Verrebbe da dire che queste sanzioni siano state introdotte “per far urlare l’economia”, prendendo in prestito le esatte parole usate da Nixon per indicare ai servizi di intelligence la strategia prodromica al colpo di Stato in Cile cia.gov/library/report…
Tra le debolezze imputabili all’esperienza bolivariana va evidenziato il fallimento della politica di diversificazione produttiva e l’intensificarsi della dipendenza dalla rendita petrolifera.
Le conseguenze negative della strategia monoesportatrice hanno presentato il conto nel 2014 con il crollo del prezzo del petrolio. Da tale momento il valore delle esportazioni si è contatto, con esso sono crollate le riserve di $. Da qui la nascita di un mercato nero della valuta
Speculatori e classi più benestanti (“gusanos”), cacciati dalla porta del Palacio de Miraflores, hanno trovato il modo per rientrare dalla finestra, controllando i prezzi interni e spingendo al rialzo il divario tra cambio ufficiale e quello del mercato nero.

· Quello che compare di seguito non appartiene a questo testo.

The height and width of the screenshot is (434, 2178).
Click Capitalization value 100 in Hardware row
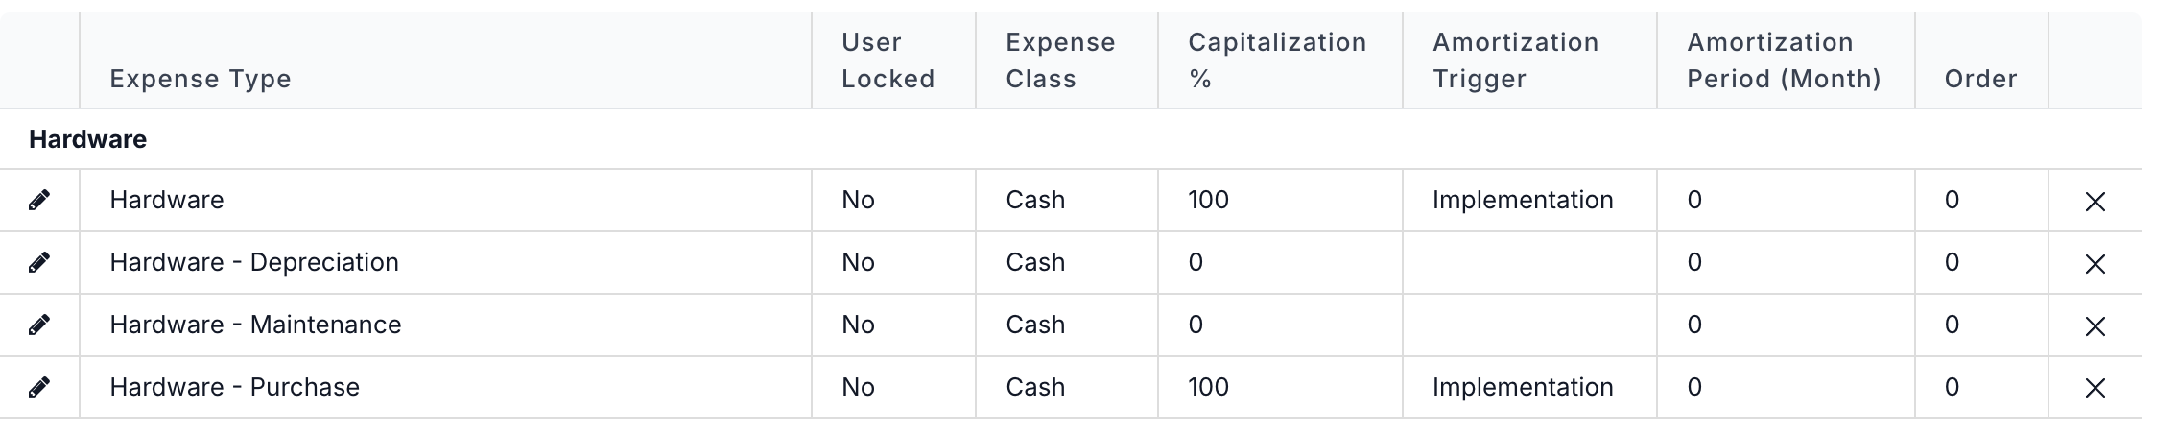[1208, 200]
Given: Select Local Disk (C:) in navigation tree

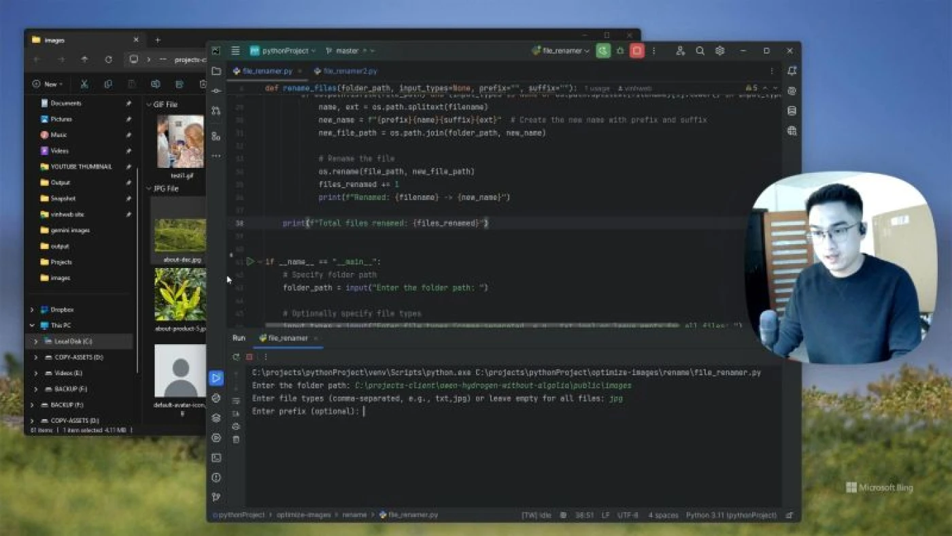Looking at the screenshot, I should (x=73, y=341).
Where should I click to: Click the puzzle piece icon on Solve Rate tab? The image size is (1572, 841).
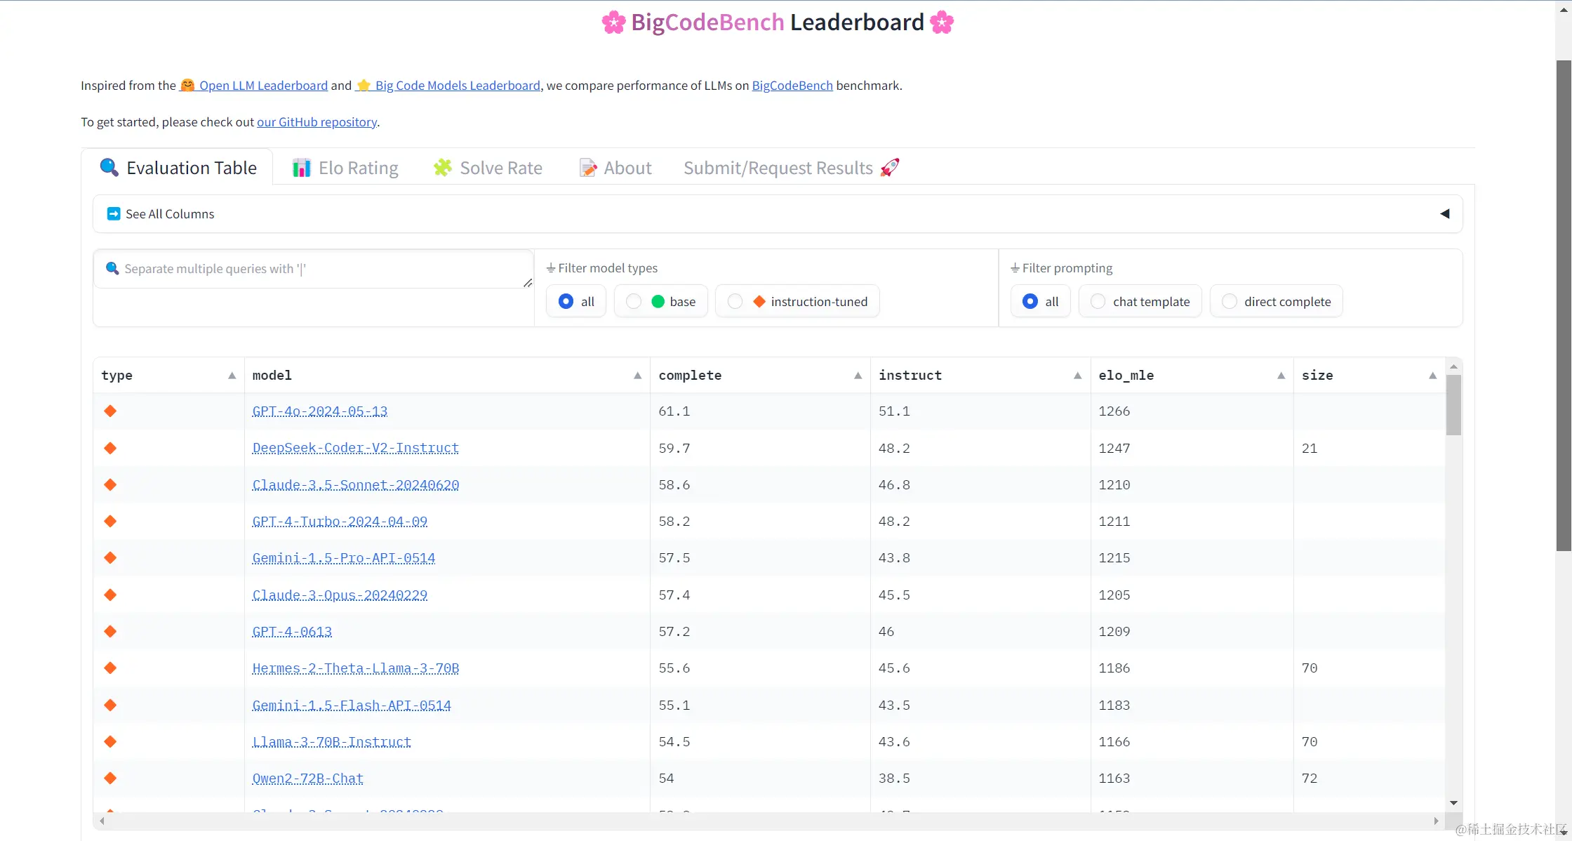pos(442,168)
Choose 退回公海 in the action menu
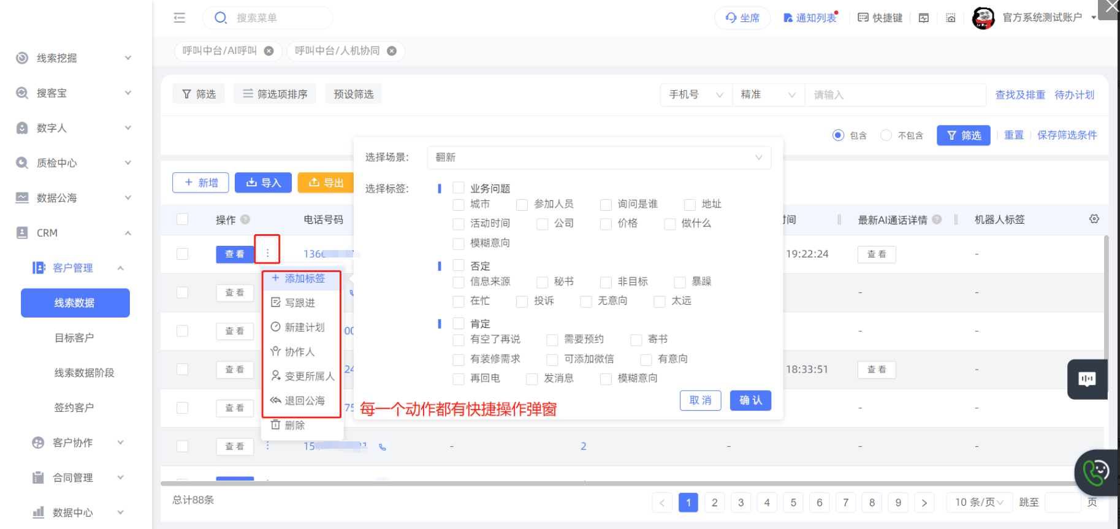The width and height of the screenshot is (1120, 529). [x=304, y=401]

Sarebbe un greve errore concludere che le difficoltà economiche inizino con Chavez o con Maduro, come i grandi media vogliono far credere presentando il Venezuela del ventesimo secolo come un paradiso di prosperità e democrazia.

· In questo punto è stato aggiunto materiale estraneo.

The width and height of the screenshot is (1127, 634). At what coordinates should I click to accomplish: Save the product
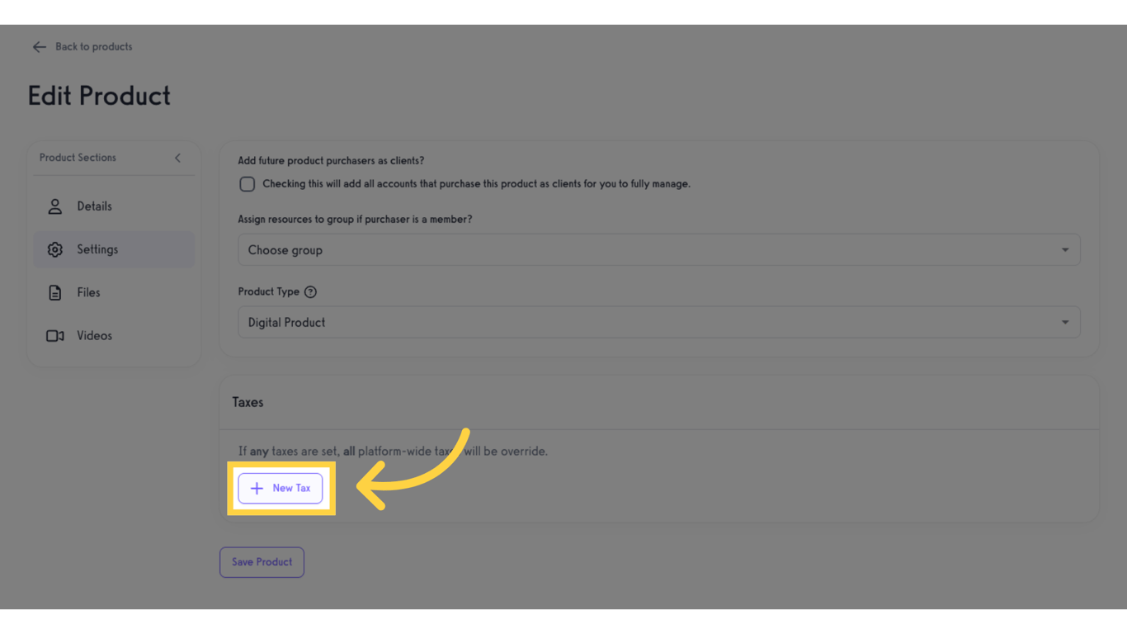[x=262, y=561]

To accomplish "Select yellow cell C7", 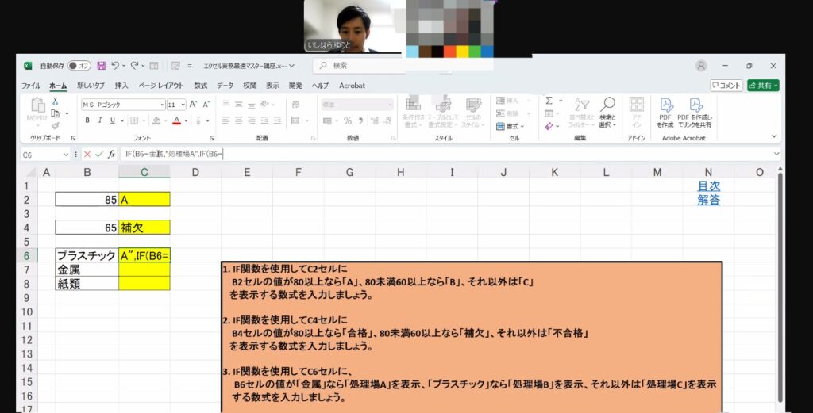I will 144,270.
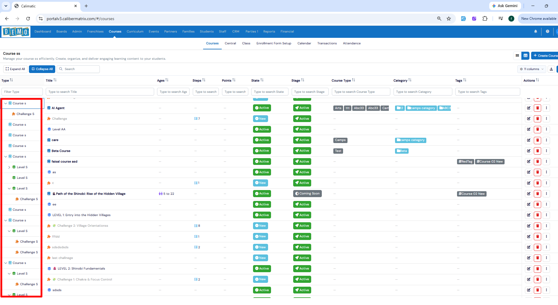
Task: Open the Curriculum menu
Action: point(135,32)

I media "dimenticano" che il Venezuela fosse un paese fortemente polarizzato al livello sociale: la ricchezza accumulata negli anni 70 era servita a arricchire oligarchi dell’industria petrolifera, grandi proprietari terrieri e alta borghesia urbana di discendenza europea.

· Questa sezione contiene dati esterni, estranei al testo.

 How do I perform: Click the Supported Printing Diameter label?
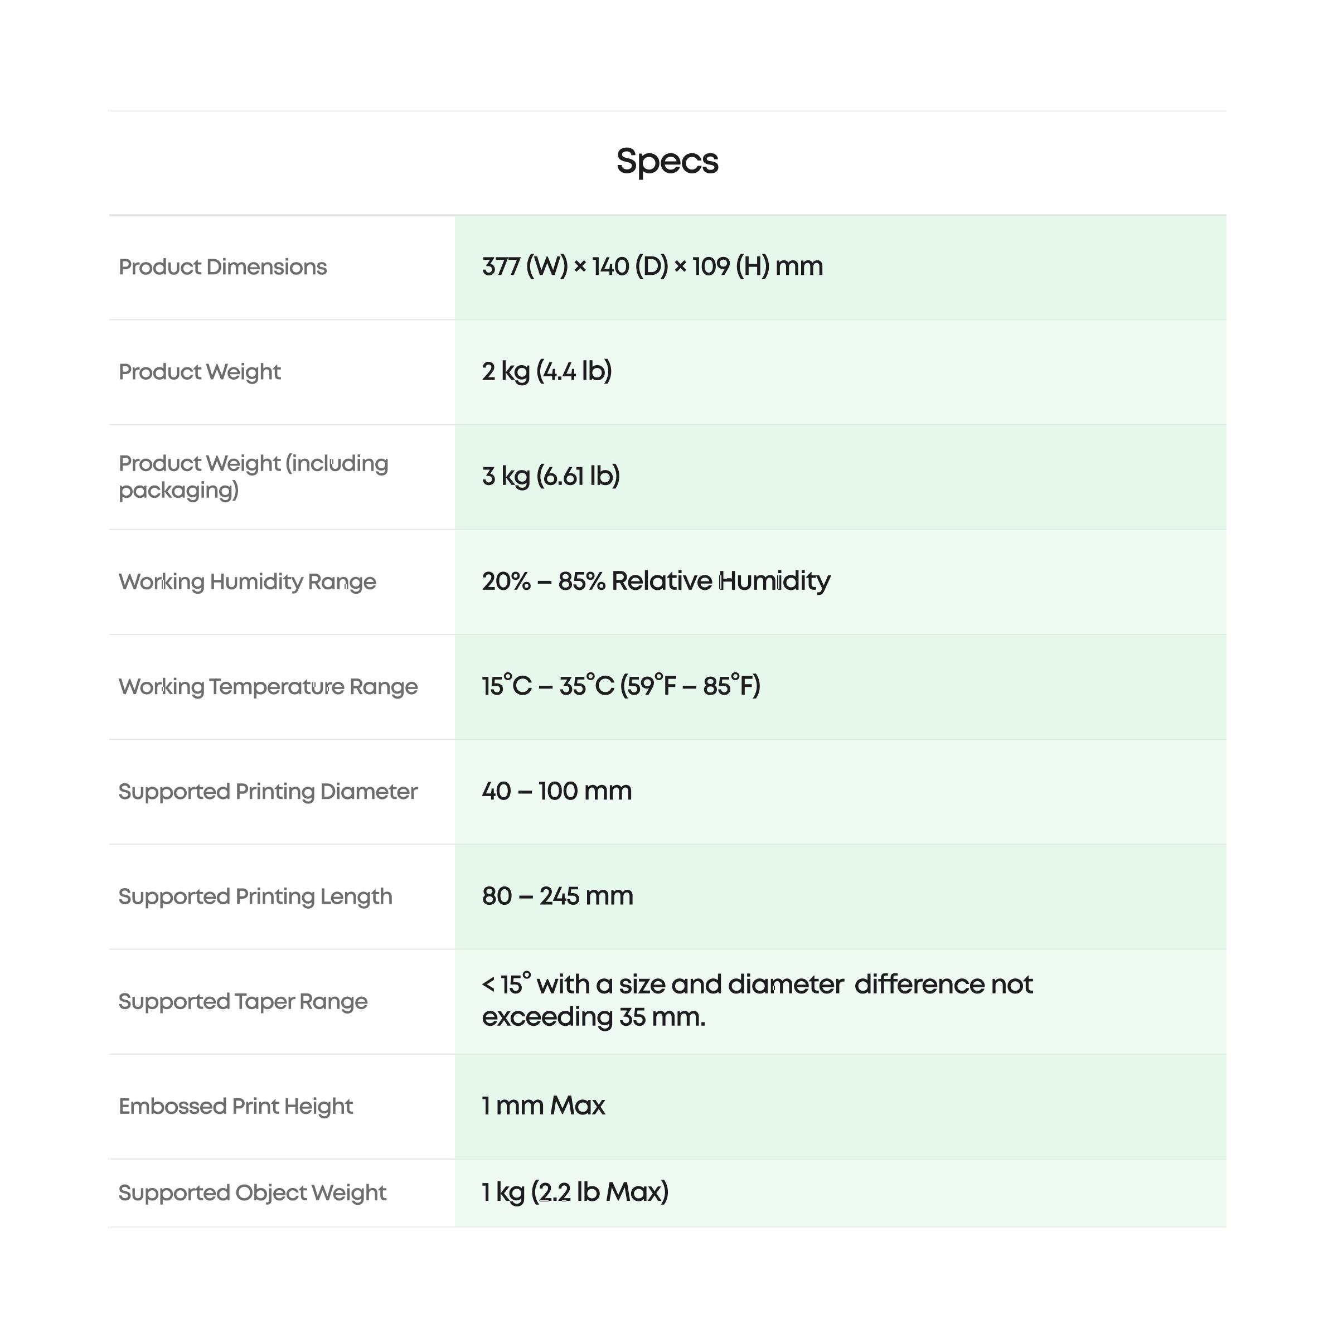(x=268, y=792)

Forse i media vogliono che siano ancora una volta le classi subalterne a pagare il prezzo della crisi, così come avvenne negli anni ’90, quando fu implementato un pacchetto di riforme neoliberali, noto come “El Gran Viraje”?
Tali misure erano chieste a gran voce da gruppi imprenditoriali, per preservare il loro controllo sulle risorse e perpetrare un sistema di accumulazione che lasciava indietro gli ultimi e che li privava, grazie al sistema bipartitico, di rappresentanza politica.
Il pacchetto di riforme fu progettato da un gruppo di economisti (detti gli “IESA Boys” per sottolinearne la convergenza ideologica coi “Chicago Boys”, quelli che plasmarono l’economia cilena sotto Pinochet). Riduzione di spesa sociale e dazi, privatizzazioni e deregolamentazioni
Il PIL procapite si ridusse ulteriormente, gli investimenti pubblici e privati rimasero al palo, la povertà raddoppio, la quota salari sul PIL si ridusse.
Insomma, non è la prima volta che l’economia venezuelana attraversa una fase di grave recessione ma solo dalla Presidenza Chavez si trova a fronteggiare boicottaggi, serrate padronali, sanzioni economiche e tentativi di golpe appoggiati dal capitale Occidentale.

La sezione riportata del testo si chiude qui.